淡金色的阳光从教室门上方的玻璃窗照进来,一片一片打在讲台上的中年人脸上、身上。那是一张生动的脸,细长的眼睛眯缝着,高高的颧骨下瘦削清癯的脸焕发着奇异的神采,宽厚的嘴唇念念有词:“糙米五块,谷三块。”声音有气无力。
“什么!”眯着的眼睛猛然睁开,露出吃惊的目光。“在六月里,你们不是卖十三块么?”语气变得气愤而急切。
“十五块也卖过,不要说十三块。”眼睛重又眯住,头向后重重地仰过去,仰过去,有气无力的声音里满是不屑。
“哪里有跌得这样利害的!”睁开的眼睛射出愤怒而无奈的光。
“现在是什么时候,你们不知道么?各处的米像潮水一般涌来,过几天还要跌呢!”
……
仿佛在欣赏一出精彩的话剧表演,座位上的孩子们呆呆地盯着讲台上这个瘦弱的中年人——他们老师的一举一动,一语一言,个个嘴巴张得大大的,眼睛睁得圆圆的,好象进入了上世纪30年代的江南,自己就是那一个个忍痛亏本粜米的农民,丰收了却卖不上好价钱的农民,一种悲凄气愤又无奈的情绪笼罩着大家。这时候,全班四五十个孩子都沉浸在故事情节中,连最调皮的学生也乖乖地看着、听着,生怕漏过一点剧情。大家忘了玩闹,忘了上午第四节课的饥肠辘辘,甚至忘了放学铃已打过很久了。
这是上世纪八十年代我中学时代的一幕。那时我在离家二三里远的一所村办初中读书,语文老师正是讲台上那个仿佛有魔力的中年人——杨启元老师。彼时他四十刚出头,中等身材,常年穿件天蓝色的涤卡中山装,长而瘦的脸,头发茂密,白发仿佛离离原上草,在黑发间争先恐后地冒出来。因为痩,颧骨就显得很高。像那个年代几乎所有的农村教师一样,他操着浓重的家乡口音,只有在讲课的时候,他会努力模仿着电影电视里人物的普通话读课文。他的普通话很生涩,但因为讲得生动有趣,我们并无暇顾及他的发音。
---------------
**题目要求**: 请从上面的短文中一字不差地摘录一段:从“淡金色的阳光从教室门上方的玻”起,到“过去,仰过去,有气无力的声音里满是不屑。”止,首尾两处都要包括在内。 后面各行与上面的短文毫无关联。

**数据摘录**:
---------------
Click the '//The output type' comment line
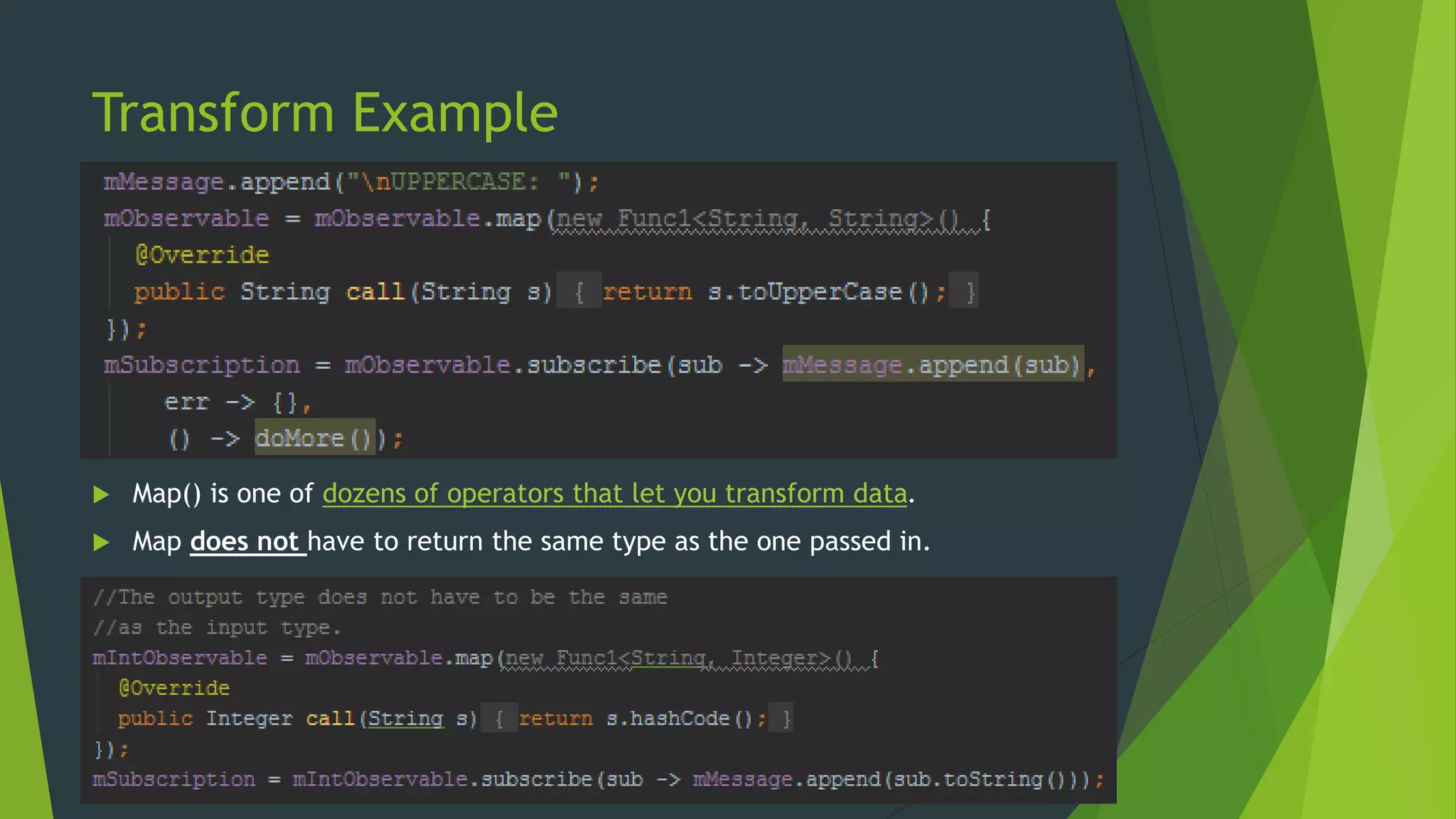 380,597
---------------
**完整答案**:
淡金色的阳光从教室门上方的玻璃窗照进来,一片一片打在讲台上的中年人脸上、身上。那是一张生动的脸,细长的眼睛眯缝着,高高的颧骨下瘦削清癯的脸焕发着奇异的神采,宽厚的嘴唇念念有词:“糙米五块,谷三块。”声音有气无力。
“什么!”眯着的眼睛猛然睁开,露出吃惊的目光。“在六月里,你们不是卖十三块么?”语气变得气愤而急切。
“十五块也卖过,不要说十三块。”眼睛重又眯住,头向后重重地仰过去,仰过去,有气无力的声音里满是不屑。